▶ WHAT YOU NEED TO DO
Return, in their exact form, the lines that lie between the start of the data below and the line containing "Bookmark this page with the star icon", with both ends included.

▶ Stored records
****

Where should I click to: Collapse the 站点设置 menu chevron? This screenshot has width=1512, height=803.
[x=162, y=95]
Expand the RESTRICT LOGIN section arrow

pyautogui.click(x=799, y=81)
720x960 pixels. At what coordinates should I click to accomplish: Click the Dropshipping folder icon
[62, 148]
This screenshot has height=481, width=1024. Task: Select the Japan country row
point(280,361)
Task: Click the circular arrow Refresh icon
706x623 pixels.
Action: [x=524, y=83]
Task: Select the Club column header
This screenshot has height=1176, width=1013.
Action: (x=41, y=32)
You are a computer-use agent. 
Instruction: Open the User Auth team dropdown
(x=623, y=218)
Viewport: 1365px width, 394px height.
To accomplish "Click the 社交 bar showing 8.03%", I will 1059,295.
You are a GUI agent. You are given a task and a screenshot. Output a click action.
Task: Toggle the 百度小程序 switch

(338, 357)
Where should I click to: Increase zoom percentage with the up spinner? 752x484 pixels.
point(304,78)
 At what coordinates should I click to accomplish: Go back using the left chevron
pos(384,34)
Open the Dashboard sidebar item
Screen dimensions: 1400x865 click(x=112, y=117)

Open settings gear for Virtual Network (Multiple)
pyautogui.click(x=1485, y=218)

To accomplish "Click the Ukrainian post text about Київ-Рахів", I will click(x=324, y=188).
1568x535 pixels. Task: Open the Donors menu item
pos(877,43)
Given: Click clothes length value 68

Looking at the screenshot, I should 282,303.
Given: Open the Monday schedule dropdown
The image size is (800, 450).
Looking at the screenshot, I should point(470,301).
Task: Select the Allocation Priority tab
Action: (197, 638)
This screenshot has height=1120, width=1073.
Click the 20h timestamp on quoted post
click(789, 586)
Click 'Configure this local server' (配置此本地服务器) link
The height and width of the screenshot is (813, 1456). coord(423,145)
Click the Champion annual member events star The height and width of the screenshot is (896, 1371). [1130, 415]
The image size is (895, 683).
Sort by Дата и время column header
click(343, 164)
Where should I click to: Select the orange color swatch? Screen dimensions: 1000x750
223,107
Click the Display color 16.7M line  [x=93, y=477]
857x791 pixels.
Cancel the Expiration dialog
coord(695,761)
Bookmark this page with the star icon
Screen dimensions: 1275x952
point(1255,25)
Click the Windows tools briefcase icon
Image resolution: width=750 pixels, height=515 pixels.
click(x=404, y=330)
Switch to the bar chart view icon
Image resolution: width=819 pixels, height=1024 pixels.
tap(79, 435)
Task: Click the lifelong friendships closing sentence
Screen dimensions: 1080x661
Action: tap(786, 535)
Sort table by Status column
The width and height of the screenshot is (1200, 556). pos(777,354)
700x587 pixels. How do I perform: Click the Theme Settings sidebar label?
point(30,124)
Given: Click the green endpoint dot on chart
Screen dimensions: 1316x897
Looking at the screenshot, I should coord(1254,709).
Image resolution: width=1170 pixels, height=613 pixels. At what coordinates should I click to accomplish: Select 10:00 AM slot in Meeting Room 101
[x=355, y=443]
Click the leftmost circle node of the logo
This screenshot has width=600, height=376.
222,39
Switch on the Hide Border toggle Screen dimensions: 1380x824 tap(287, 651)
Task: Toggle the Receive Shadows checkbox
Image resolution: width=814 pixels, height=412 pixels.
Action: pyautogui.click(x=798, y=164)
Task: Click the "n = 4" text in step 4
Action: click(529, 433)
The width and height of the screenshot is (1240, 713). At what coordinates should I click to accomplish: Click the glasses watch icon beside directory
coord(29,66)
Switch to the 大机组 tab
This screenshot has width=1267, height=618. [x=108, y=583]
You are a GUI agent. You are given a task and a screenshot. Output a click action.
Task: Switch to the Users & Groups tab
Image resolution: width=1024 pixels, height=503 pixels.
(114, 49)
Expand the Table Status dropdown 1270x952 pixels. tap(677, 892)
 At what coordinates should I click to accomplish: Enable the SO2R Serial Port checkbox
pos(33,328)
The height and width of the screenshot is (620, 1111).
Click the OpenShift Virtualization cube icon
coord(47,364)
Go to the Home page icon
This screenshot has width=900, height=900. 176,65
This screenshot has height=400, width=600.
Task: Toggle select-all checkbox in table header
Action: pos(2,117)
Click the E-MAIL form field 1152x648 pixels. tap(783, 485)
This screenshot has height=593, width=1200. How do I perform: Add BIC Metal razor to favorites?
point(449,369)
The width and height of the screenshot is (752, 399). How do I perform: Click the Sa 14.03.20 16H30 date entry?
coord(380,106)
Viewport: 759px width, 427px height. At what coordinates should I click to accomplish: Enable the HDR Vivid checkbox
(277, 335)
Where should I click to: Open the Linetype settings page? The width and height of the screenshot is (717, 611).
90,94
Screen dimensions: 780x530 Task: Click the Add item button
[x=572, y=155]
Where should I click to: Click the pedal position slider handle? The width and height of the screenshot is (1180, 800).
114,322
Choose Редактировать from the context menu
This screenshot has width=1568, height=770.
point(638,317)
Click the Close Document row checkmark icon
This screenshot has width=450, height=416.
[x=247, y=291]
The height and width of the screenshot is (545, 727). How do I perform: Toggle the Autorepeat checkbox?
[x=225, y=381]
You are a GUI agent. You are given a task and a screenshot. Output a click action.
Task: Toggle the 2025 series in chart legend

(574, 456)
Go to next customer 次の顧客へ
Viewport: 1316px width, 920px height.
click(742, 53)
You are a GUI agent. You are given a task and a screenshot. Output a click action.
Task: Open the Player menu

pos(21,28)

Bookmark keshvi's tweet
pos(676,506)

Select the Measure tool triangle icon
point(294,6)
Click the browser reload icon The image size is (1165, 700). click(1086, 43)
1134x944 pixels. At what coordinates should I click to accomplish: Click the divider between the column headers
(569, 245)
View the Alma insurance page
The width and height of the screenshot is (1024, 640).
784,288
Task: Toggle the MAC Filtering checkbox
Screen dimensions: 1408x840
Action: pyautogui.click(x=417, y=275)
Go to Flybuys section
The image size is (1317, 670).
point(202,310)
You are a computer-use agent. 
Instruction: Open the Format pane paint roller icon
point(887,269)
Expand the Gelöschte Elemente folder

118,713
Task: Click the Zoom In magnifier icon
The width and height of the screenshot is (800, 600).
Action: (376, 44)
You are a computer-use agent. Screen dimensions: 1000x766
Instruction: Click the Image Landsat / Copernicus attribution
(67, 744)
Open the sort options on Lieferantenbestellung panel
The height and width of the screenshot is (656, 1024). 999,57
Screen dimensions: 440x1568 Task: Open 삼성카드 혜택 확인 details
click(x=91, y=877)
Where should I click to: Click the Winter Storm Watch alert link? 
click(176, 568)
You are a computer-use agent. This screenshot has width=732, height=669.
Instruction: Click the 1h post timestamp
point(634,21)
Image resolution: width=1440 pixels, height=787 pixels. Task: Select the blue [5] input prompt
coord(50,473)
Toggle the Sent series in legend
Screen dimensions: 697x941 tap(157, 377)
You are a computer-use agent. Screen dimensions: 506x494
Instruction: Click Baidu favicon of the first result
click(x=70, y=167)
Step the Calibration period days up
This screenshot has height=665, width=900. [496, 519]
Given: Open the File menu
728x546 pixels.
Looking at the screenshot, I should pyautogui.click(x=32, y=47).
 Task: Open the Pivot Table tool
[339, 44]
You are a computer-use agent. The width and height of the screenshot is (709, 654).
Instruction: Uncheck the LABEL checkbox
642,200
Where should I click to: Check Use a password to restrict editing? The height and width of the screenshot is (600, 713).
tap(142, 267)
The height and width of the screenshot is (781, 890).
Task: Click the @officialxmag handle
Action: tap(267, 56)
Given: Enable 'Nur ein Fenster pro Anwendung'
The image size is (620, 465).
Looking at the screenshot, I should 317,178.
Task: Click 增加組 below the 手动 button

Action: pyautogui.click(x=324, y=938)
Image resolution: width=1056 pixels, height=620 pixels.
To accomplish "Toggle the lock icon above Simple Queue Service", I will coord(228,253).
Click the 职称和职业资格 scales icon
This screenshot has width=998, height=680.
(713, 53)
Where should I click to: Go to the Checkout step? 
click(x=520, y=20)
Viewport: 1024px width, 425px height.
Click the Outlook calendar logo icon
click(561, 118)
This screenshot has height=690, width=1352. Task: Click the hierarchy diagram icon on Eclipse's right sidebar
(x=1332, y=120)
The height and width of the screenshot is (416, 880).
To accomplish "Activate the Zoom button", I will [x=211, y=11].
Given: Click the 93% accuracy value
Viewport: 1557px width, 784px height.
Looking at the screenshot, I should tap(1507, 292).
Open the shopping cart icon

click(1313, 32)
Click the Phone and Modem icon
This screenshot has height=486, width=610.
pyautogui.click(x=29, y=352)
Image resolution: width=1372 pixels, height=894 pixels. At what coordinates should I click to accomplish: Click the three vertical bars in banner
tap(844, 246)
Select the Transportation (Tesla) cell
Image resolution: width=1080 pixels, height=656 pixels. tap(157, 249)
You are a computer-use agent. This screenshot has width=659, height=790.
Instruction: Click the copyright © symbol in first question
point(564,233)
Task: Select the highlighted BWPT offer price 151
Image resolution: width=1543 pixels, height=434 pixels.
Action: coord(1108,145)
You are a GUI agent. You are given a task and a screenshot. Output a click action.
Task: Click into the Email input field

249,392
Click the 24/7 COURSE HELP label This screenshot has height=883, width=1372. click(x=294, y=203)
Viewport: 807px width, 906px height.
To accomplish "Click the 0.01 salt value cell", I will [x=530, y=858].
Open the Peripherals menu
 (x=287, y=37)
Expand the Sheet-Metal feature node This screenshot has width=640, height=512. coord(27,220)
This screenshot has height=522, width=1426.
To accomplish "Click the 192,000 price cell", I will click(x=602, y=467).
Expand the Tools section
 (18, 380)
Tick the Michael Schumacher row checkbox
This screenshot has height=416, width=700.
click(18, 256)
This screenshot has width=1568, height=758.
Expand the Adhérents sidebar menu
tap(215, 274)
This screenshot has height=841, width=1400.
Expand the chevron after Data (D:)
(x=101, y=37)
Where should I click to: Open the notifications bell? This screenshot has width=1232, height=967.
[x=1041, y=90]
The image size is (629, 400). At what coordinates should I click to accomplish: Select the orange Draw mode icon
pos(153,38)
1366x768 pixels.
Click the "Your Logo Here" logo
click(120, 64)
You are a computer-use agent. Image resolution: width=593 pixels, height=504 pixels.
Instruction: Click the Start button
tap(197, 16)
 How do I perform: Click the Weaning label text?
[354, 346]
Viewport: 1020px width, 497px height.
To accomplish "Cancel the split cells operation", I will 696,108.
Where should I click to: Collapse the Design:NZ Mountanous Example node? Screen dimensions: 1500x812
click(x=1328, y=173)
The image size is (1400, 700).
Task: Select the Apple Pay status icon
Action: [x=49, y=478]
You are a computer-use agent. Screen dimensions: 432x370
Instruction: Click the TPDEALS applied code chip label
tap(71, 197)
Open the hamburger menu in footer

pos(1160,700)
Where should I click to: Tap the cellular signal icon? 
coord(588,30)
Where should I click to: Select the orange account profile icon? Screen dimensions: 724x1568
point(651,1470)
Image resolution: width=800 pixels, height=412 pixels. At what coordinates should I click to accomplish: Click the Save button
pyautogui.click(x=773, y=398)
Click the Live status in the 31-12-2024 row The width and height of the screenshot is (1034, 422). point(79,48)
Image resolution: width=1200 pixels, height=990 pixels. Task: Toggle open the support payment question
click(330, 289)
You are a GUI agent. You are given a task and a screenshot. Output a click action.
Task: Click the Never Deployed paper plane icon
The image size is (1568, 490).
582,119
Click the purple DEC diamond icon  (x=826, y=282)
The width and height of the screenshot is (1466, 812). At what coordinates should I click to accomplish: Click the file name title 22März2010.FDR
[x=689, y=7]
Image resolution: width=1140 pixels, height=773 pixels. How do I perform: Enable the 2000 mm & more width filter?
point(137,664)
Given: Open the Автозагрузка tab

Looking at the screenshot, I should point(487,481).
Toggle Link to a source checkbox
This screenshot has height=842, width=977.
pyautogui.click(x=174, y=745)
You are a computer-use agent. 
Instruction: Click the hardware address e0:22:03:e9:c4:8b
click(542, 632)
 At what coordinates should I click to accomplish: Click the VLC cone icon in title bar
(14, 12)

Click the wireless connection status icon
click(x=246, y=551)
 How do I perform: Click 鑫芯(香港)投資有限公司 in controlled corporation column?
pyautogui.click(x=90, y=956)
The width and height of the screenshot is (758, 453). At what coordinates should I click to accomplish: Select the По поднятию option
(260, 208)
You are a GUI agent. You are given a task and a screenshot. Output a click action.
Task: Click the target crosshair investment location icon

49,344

****

▶ SOLVED EXERCISE
Where should I click to: Collapse the 站点设置 menu chevron? This screenshot has width=1512, height=803.
[x=162, y=95]
Expand the RESTRICT LOGIN section arrow

pyautogui.click(x=799, y=81)
720x960 pixels. At what coordinates should I click to accomplish: Click the Dropshipping folder icon
[62, 148]
This screenshot has height=481, width=1024. Task: Select the Japan country row
point(280,361)
Task: Click the circular arrow Refresh icon
706x623 pixels.
Action: [x=524, y=83]
Task: Select the Club column header
This screenshot has height=1176, width=1013.
Action: (x=41, y=32)
You are a computer-use agent. 
Instruction: Open the User Auth team dropdown
(x=623, y=218)
Viewport: 1365px width, 394px height.
To accomplish "Click the 社交 bar showing 8.03%", I will 1059,295.
You are a GUI agent. You are given a task and a screenshot. Output a click action.
Task: Toggle the 百度小程序 switch

(338, 357)
Where should I click to: Increase zoom percentage with the up spinner? 752x484 pixels.
point(304,78)
 At what coordinates should I click to accomplish: Go back using the left chevron
pos(384,34)
Open the Dashboard sidebar item
Screen dimensions: 1400x865 click(x=112, y=117)

Open settings gear for Virtual Network (Multiple)
pyautogui.click(x=1485, y=218)

To accomplish "Click the Ukrainian post text about Київ-Рахів", I will click(x=324, y=188).
1568x535 pixels. Task: Open the Donors menu item
pos(877,43)
Given: Click clothes length value 68

Looking at the screenshot, I should 282,303.
Given: Open the Monday schedule dropdown
The image size is (800, 450).
Looking at the screenshot, I should point(470,301).
Task: Select the Allocation Priority tab
Action: (197, 638)
This screenshot has height=1120, width=1073.
Click the 20h timestamp on quoted post
click(789, 586)
Click 'Configure this local server' (配置此本地服务器) link
The height and width of the screenshot is (813, 1456). coord(423,145)
Click the Champion annual member events star The height and width of the screenshot is (896, 1371). [1130, 415]
The image size is (895, 683).
Sort by Дата и время column header
click(343, 164)
Where should I click to: Select the orange color swatch? Screen dimensions: 1000x750
223,107
Click the Display color 16.7M line  [x=93, y=477]
857x791 pixels.
Cancel the Expiration dialog
coord(695,761)
Bookmark this page with the star icon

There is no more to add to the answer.